## Exercise goal
Write out all of the data below line for line, changing no character.

## Material provided

>>>

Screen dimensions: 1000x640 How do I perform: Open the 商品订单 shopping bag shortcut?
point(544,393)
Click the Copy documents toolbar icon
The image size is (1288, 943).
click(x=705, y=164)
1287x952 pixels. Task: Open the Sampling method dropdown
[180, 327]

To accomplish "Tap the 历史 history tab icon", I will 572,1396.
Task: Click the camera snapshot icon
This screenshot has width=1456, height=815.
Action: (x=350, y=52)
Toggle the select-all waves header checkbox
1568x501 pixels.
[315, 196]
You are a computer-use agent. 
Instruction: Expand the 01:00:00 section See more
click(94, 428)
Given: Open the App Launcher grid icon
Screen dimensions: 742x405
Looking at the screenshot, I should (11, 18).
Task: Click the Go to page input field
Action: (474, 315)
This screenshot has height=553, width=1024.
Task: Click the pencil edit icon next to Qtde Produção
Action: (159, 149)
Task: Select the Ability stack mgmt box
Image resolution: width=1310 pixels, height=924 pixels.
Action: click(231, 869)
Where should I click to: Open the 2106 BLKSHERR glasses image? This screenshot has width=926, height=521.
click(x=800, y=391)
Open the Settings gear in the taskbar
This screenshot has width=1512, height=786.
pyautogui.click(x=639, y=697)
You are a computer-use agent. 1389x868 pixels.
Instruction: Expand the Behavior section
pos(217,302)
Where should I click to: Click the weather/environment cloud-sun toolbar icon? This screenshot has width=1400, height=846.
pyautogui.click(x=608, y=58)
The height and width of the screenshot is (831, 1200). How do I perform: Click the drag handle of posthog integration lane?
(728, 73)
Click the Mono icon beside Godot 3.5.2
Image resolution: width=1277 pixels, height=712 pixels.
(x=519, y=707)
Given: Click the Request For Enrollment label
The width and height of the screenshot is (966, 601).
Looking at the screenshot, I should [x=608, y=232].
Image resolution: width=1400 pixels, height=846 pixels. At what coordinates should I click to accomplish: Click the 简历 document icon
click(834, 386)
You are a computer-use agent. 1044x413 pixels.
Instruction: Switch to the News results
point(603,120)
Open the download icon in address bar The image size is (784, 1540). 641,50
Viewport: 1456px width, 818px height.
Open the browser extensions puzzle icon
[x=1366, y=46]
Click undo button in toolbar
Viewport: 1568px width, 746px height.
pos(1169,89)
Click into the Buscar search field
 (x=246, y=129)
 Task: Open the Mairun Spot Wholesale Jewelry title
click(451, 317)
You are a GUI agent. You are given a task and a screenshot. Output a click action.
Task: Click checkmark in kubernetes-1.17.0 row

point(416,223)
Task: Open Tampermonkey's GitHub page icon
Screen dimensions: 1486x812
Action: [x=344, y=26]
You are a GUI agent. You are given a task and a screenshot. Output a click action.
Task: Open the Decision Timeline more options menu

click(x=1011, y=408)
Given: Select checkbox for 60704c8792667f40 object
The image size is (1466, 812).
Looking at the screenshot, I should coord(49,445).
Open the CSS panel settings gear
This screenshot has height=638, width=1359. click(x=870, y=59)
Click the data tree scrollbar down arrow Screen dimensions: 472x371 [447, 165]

<<<

## Exercise answer
Screen dimensions: 1000x640 How do I perform: Open the 商品订单 shopping bag shortcut?
point(544,393)
Click the Copy documents toolbar icon
The image size is (1288, 943).
click(x=705, y=164)
1287x952 pixels. Task: Open the Sampling method dropdown
[180, 327]

To accomplish "Tap the 历史 history tab icon", I will 572,1396.
Task: Click the camera snapshot icon
This screenshot has width=1456, height=815.
Action: (x=350, y=52)
Toggle the select-all waves header checkbox
1568x501 pixels.
[315, 196]
You are a computer-use agent. 
Instruction: Expand the 01:00:00 section See more
click(94, 428)
Given: Open the App Launcher grid icon
Screen dimensions: 742x405
Looking at the screenshot, I should (11, 18).
Task: Click the Go to page input field
Action: (474, 315)
This screenshot has height=553, width=1024.
Task: Click the pencil edit icon next to Qtde Produção
Action: (159, 149)
Task: Select the Ability stack mgmt box
Image resolution: width=1310 pixels, height=924 pixels.
Action: click(231, 869)
Where should I click to: Open the 2106 BLKSHERR glasses image? This screenshot has width=926, height=521.
click(x=800, y=391)
Open the Settings gear in the taskbar
This screenshot has width=1512, height=786.
pyautogui.click(x=639, y=697)
You are a computer-use agent. 1389x868 pixels.
Instruction: Expand the Behavior section
pos(217,302)
Where should I click to: Click the weather/environment cloud-sun toolbar icon? This screenshot has width=1400, height=846.
pyautogui.click(x=608, y=58)
The height and width of the screenshot is (831, 1200). How do I perform: Click the drag handle of posthog integration lane?
(728, 73)
Click the Mono icon beside Godot 3.5.2
Image resolution: width=1277 pixels, height=712 pixels.
(x=519, y=707)
Given: Click the Request For Enrollment label
The width and height of the screenshot is (966, 601).
Looking at the screenshot, I should [x=608, y=232].
Image resolution: width=1400 pixels, height=846 pixels. At what coordinates should I click to accomplish: Click the 简历 document icon
click(834, 386)
You are a computer-use agent. 1044x413 pixels.
Instruction: Switch to the News results
point(603,120)
Open the download icon in address bar The image size is (784, 1540). 641,50
Viewport: 1456px width, 818px height.
Open the browser extensions puzzle icon
[x=1366, y=46]
Click undo button in toolbar
Viewport: 1568px width, 746px height.
pos(1169,89)
Click into the Buscar search field
 (x=246, y=129)
 Task: Open the Mairun Spot Wholesale Jewelry title
click(451, 317)
You are a GUI agent. You are given a task and a screenshot. Output a click action.
Task: Click checkmark in kubernetes-1.17.0 row

point(416,223)
Task: Open Tampermonkey's GitHub page icon
Screen dimensions: 1486x812
Action: [x=344, y=26]
You are a GUI agent. You are given a task and a screenshot. Output a click action.
Task: Open the Decision Timeline more options menu

click(x=1011, y=408)
Given: Select checkbox for 60704c8792667f40 object
The image size is (1466, 812).
Looking at the screenshot, I should coord(49,445).
Open the CSS panel settings gear
This screenshot has height=638, width=1359. click(x=870, y=59)
Click the data tree scrollbar down arrow Screen dimensions: 472x371 [447, 165]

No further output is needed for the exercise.